Aux abords du stade, certains fans israéliens ont par ailleurs refusé de respecter la minute de silence en hommage aux victimes des récentes inondations en Espagne, pays qui a récemment reconnu l’État de Palestine. Malgré tout, le match en lui-même s’est globalement déroulé dans le calme et l’évacuation du stade vers 23h s’est faite sans accroc majeur.
Traque violente des supporters israéliens après le match
C’est après la fin de la rencontre que la situation a brutalement dégénéré dans le centre-ville d’Amsterdam. Selon la maire Femke Halsema, des groupes d’individus, se déplaçant à scooter, ont « traqué » les supporters du Maccabi dans plusieurs quartiers, les rouant de coups avant de prendre la fuite. Entre 20 et 30 fans israéliens ont été blessés, dont 5 ont dû être brièvement hospitalisés.
« C’est une explosion d’antisémitisme que j’espère ne plus jamais revoir », a déclaré Mme Halsema lors d’une conférence de presse, se disant « profondément honteuse » de ces violences qui ont « meurtri » sa ville.

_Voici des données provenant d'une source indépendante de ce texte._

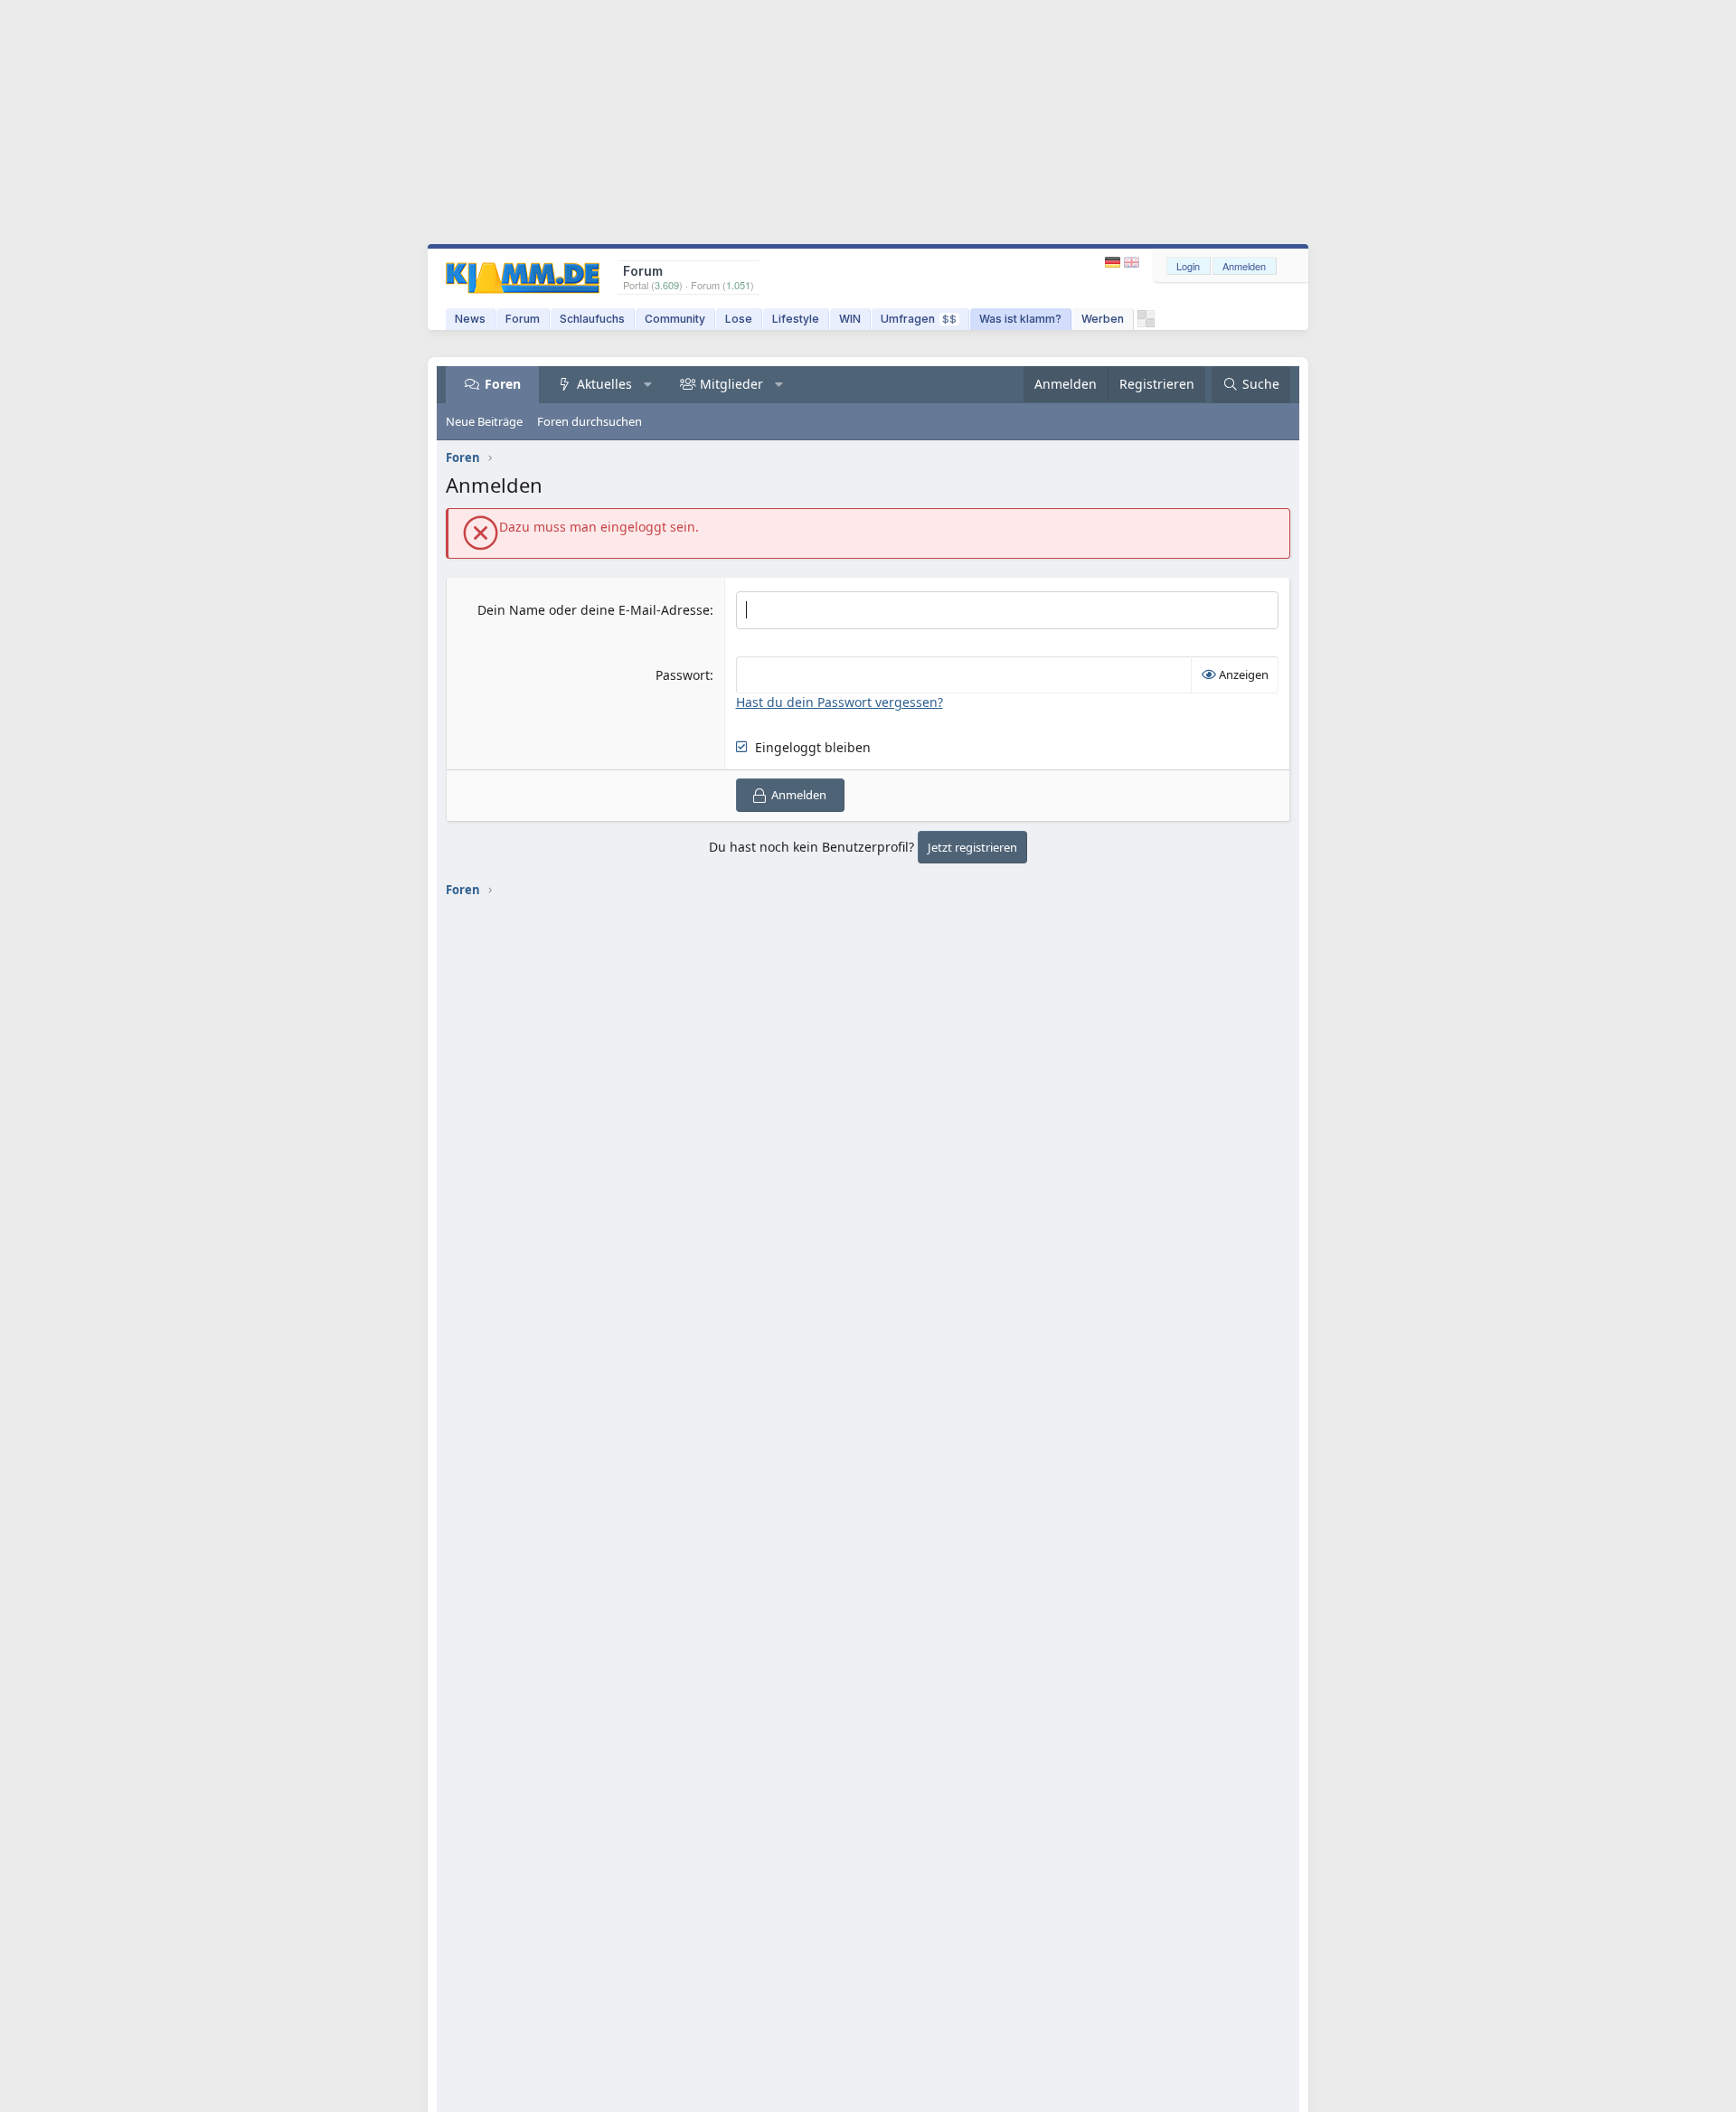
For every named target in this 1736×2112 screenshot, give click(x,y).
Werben (1102, 318)
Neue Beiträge (484, 421)
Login (1188, 266)
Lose (738, 318)
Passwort (683, 675)
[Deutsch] (1114, 262)
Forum (522, 318)
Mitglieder (731, 383)
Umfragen (919, 318)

Des vidéos authentifiées par l’AFP ont montré des scènes de lynchage, où l’on voit des bandes s’en prendre à des supporters en infériorité numérique en leur lançant des projectiles et en les rouant de coups au sol. La police a ouvert une enquête et a appelé la population à lui transmettre toute image des violences. En tout, 62 personnes ont été arrêtées, dont 10 étaient toujours en détention vendredi.
Mesures d’urgence et rapatriement des supporters
À la suite de cette nuit d’émeutes, la mairie d’Amsterdam a décrété des mesures d’urgence dans la ville, renforçant la sécurité dans les lieux sensibles et interdisant temporairement toute manifestation. Le calme est revenu depuis vendredi soir, ont constaté des journalistes sur place.
Israël a de son côté affrété des avions afin de rapatrier ses supporters. Plusieurs vols étaient prévus samedi. Mais au-delà des dispositions pratiques, c’est surtout le choc et l’émotion qui dominent après ces violences d’une ampleur inédite.
Une indignation mondiale et des condamnations unanimes
De fait, ces déchaînements de violence ont provoqué une indignation mondiale et des condamnations unanimes. Le président israélien Isaac Herzog a comparé ces agressions au « pogrom antisémite », faisant référence à l’attaque du Hamas contre Israël du 7 octobre 2023. Une référence aux heures les plus sombres que la maire d’Amsterdam dit « comprendre ».
Aux États-Unis, le président Joe Biden a lui aussi fermement condamné cette « terrible attaque antisémite ». « Nous ne tolérerons pas cela. Nous poursuivrons les auteurs », a martelé de son côté le Premier ministre néerlandais Dick Schoof, se disant « profondément honteux » que de tels actes puissent se produire aux Pays-Bas en 2024.
M. Schoof a toutefois été critiqué pour ne pas avoir écourté sa participation à un sommet européen à Budapest afin de rentrer immédiatement au pays. Selon le quotidien conservateur De Telegraaf, le chef du gouvernement a « mis trop de temps à prendre conscience de la gravité » des événements. Des reproches auxquels M. Schoof devra répondre alors que le pays est confronté à une montée inquiétante des actes antisémites.
Car au-delà des circonstances spécifiques et du contexte footballistique, ces violences rappellent tristement que l’antisémitisme n’a pas disparu en Europe. Elles soulèvent également des questions sur les tensions communautaires aux Pays-Bas et la sécurité des supporters lors des rencontres sportives internationales. Des enjeux cruciaux auxquels les autorités néerlandaises vont devoir s’atteler, afin que plus jamais Amsterdam, et aucune autre ville, ne connaisse de telles heures noires.